The classic up-sell line from McDonald's: "Would you like fries with that?" is something that we should all keep in mind in our sales and marketing efforts. In the world of visual communications an often overlooked add-on sale is an archiving and streaming solution.
For purposes of this article we are defining archiving and streaming as the process of combining video streaming and videoconferencing technologies to allow one-way delivery of video and audio content (over a network), live to multiple participants or recorded for video-on-demand (VOD) access at a later time. Participants are then able to view the meeting/presentation from their PC using standard streaming media players.
The core technology behind streaming and archiving technology for videoconferencing applications can be divided into three primary device types: core network devices, network edge devices and streaming terminals.
Core Network Devices
Core network streaming and archiving solutions, sometimes referred to as "all-in-one" box solutions, provide H.323 decoding, file conversion, digital storage and unicast/multicast streaming functions.
As a centrally located network device, this solution is connected in a point-to-point or multi-point session similar to connecting with any endpoint. Acting as an H.323 endpoint, the device decodes the H.26x/G.7xx video and audio from the H.323 envelope and encodes the information into a common streaming format (Windows MediaPlayer, RealPlayer or Apple QuickTime). The device then sends the content via unicast or multicast to any user with the proper streaming player installed on their computer. Most devices in this category are also able to store the data, providing on-demand access to the content at a later time.
As a point of clarification, unicast streaming is when a separate copy of the data is sent from the source to each client that requests it maintaining a separate connection between each client and the server. Multicasting sends a single copy of the data to those clients who request it. In multicasting multiple copies of data are not sent across the network, nor is data sent to clients who do not want it. Multicasting allows the deployment of multimedia applications on the network while minimizing their demand for bandwidth.
Network Edge Devices
This solution combines two standard devices-a videoconferencing terminal and a live streaming encoder that are interconnected such that the local audio and video outputs of the videoconferencing terminal is fed directly to the input of a live streaming encoder. The encoder can be of the standard variety, or can be of a specialty type such as high-bandwidth MPEG-1 or MPEG-2. Unicast or multicast network transmission can also be employed with this device. Content can also be recorded and stored on the streaming server for on-demand access. As an "edge" device, this solution is typically located in close proximity to the videoconferencing terminal and is a dedicated device.

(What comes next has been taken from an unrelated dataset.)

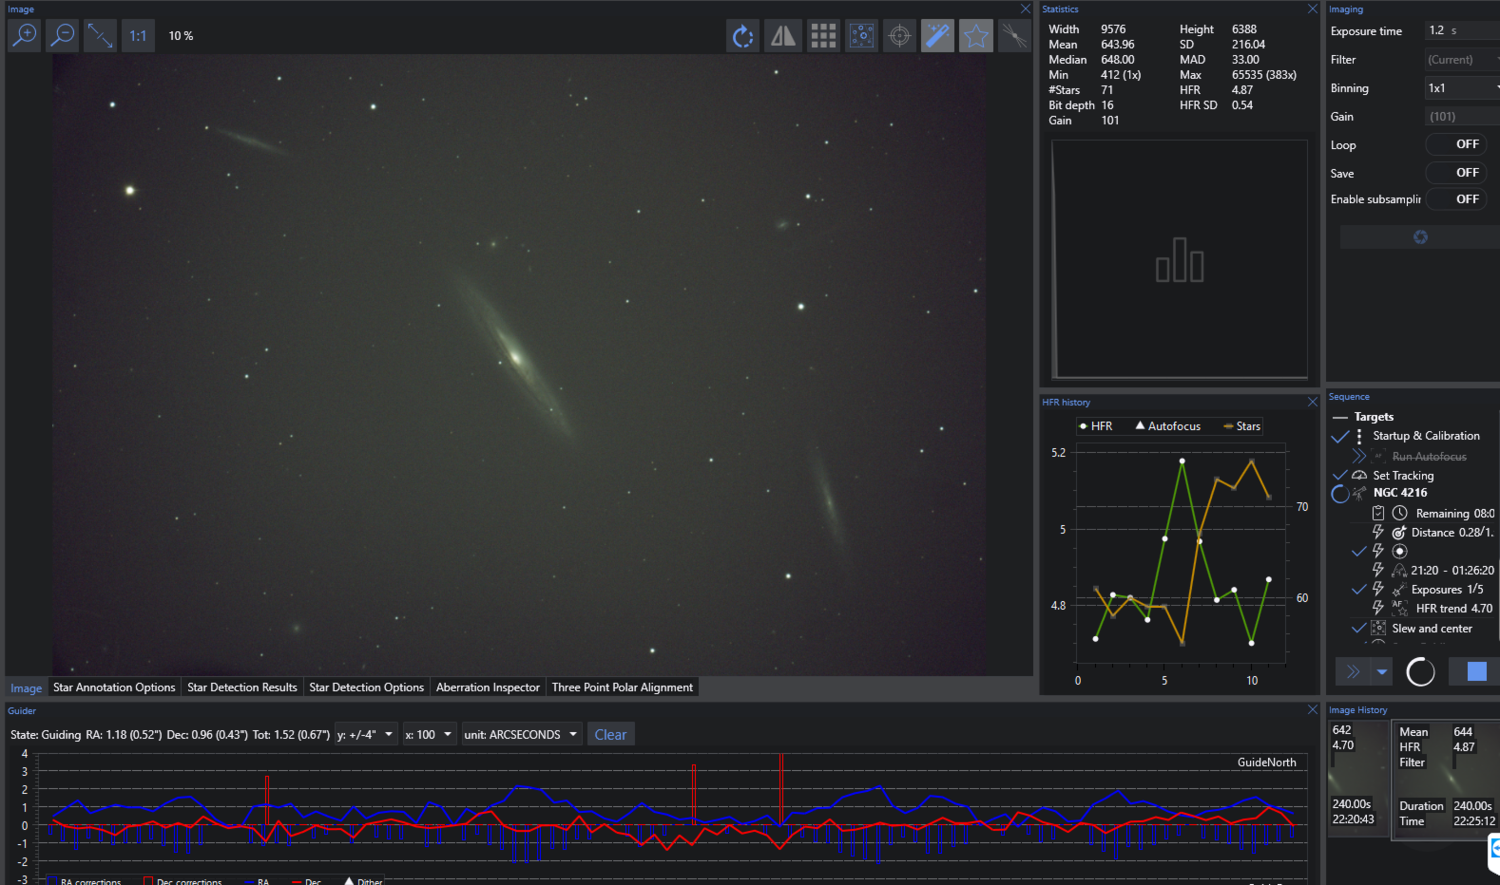Toggle the Bahtinov crosshair target icon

This solution includes videoconferencing terminals with built-in multicast streaming capability. Some videoconferencing terminals have the ability to multicast stream a videoconference that the unit is participating in. Typically archiving is not included in this type of solution.
Why would a new or existing visual communications customer be interested in streaming and archiving? The trends indicate that first, broadband internet connectivity within corporate and educational entities is in place and PC users are comfortable using one-way video at their desktops or laptops. Secondly, as employees, suppliers and customers become more geographically dispersed, the round-the-clock demands are creating increased pressure for time-shifted activities. And finally, government regulations, like Sarbanes Oxley, are mandating employee training and timely information delivery.
The applications for streaming and archiving are a very close match to videoconferencing and provide customers the ability to reach larger, more dispersed audiences with the added benefit of video-on-demand.